§ Saved data entries
^^^^^^^^
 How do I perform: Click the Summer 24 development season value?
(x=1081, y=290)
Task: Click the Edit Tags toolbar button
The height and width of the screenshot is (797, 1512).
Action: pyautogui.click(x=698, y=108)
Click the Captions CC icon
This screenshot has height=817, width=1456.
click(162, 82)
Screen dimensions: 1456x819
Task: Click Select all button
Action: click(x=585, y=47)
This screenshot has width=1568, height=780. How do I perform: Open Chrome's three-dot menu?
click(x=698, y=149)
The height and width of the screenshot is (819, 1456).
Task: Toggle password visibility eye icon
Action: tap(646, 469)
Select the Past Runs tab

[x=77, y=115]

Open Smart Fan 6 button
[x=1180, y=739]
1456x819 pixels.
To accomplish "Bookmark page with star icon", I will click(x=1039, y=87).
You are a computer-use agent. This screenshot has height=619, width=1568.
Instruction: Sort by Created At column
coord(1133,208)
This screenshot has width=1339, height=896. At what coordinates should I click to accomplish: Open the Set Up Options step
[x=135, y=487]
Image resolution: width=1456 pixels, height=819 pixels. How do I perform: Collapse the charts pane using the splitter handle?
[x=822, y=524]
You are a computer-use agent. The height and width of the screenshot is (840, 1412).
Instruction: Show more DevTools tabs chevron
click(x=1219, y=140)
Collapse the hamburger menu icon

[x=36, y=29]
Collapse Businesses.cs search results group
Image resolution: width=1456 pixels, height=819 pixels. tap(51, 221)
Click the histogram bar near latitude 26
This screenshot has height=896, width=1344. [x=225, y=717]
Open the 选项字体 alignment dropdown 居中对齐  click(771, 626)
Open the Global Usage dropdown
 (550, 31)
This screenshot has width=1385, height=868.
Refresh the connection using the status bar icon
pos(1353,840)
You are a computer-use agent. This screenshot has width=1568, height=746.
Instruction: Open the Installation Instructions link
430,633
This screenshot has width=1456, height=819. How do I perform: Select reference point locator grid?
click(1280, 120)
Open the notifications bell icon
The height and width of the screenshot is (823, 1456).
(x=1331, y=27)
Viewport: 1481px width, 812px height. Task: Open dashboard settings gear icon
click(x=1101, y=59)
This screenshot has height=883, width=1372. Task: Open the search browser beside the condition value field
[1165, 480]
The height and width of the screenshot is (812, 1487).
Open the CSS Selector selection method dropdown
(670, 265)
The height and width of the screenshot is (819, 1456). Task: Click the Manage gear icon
^^^^^^^^
§ Goal of the exercise
Go through the entries above and pull out each line with "computer" in it.

§ Response to this task
You are a computer-use agent. This screenshot has height=619, width=1568.
You are a computer-use agent. The height and width of the screenshot is (840, 1412).
You are a computer-use agent. This screenshot has width=1568, height=746.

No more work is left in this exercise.